- 記事
【COO/CHRO代行のリアル①】採用弱者が、半年で3名採用できるようになるまで
【サマリー】
年商5億、従業員20名のベンチャー企業が、採用弱者から脱却。半年で新卒3名を採用し、毎年継続採用できる組織へ。CHRO代行として実践した「採用ファネル設計」の全プロセスを公開。採用は運ではなく、仕組みで変わる。
【この記事で分かること】
・年商3〜10億規模の企業が採用できるようになった具体的プロセス
・採用ファネルの5段階とボトルネック特定法
・大手に勝てない中小・ベンチャーが採用で勝つ方法
・半年で新卒3名採用を実現した仕組み化の全体像
【こんな経営者におすすめ】
・年商3〜10億、従業員10〜50名規模のベンチャー・中小企業
・事業は伸びているが、優秀な人材が採れずに困っている
・エージェント頼みの採用から脱却したい
・社長が採用に時間を取られすぎて、本業に集中できない
【本文】
なぜ、年商5億の会社は優秀な人材が採れないのか?
「うちには優秀な人が来ない」 「大手に勝てない」 「エージェントに頼んでも、良い人材が紹介されない」

- タスク一覧
**a)** 採用についての記事から「採用は運ではなく、仕組みで変わる。」の一文を英語に訳してください。
**b)** 上の採用についての記事を、最後の文の次から書き継いでください。

- 保存データ
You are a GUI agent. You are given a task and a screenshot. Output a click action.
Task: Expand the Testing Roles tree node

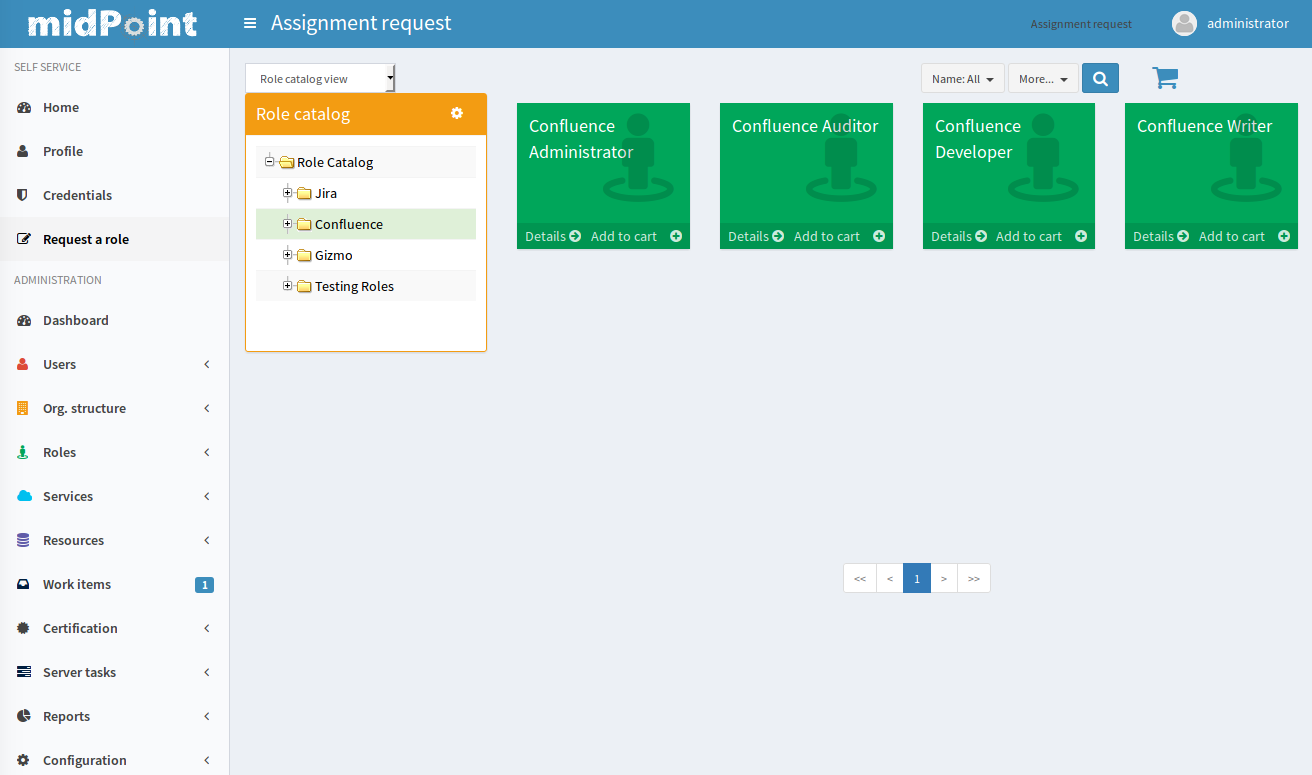pos(288,286)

- タスク別解答
**a)** Hiring is not a matter of luck; it changes through systems.

**b)**
年商3〜10億、従業員10〜50名規模のベンチャー・中小企業の経営者から、最も多く聞く悩みがこれだ。
事業は順調に伸びている。売上も上がっている。しかし、組織が追いついていない。優秀な人材を採用したいが、大手企業やメガベンチャーと比べて知名度がない。給与も勝てない。
結果、採用は「運任せ」になる。良い人が「たまたま」応募してくれるのを待つ。エージェントに「たまたま」良い人材がいることを期待する。
しかし、それでは事業成長は止まる。
今回紹介するのは、まさにそうした「採用弱者」だった企業(年商5億、従業員20名)が、半年で新卒3名を採用し、翌年も3名、さらにその翌年も継続的に採用できる組織へと変わった実例だ。
採用のボトルネックを特定する──5段階の採用ファネル
この企業(以下、A社)は典型的な成長企業だった。
売上は前年比130%で伸びている。新規事業も立ち上がりつつある。しかし、組織が追いついていない。社長は採用の必要性を痛感していたが、具体的に何をすればいいのか分からない。
- エージェントに依頼しても、紹介される人材はピンとこない
- 求人媒体に掲載しても、応募がほとんどない
- たまに応募があっても、選考で落ちるか、内定辞退される
「大手には勝てない」 社長はそう諦めかけていた。
しかし、私がCHRO代行として最初に伝えたのは、こうだ。
「採用は、大手と戦う必要はありません。仕組みで勝てます」
私は採用プロセス全体を可視化し、どこにボトルネックがあるのかを特定した。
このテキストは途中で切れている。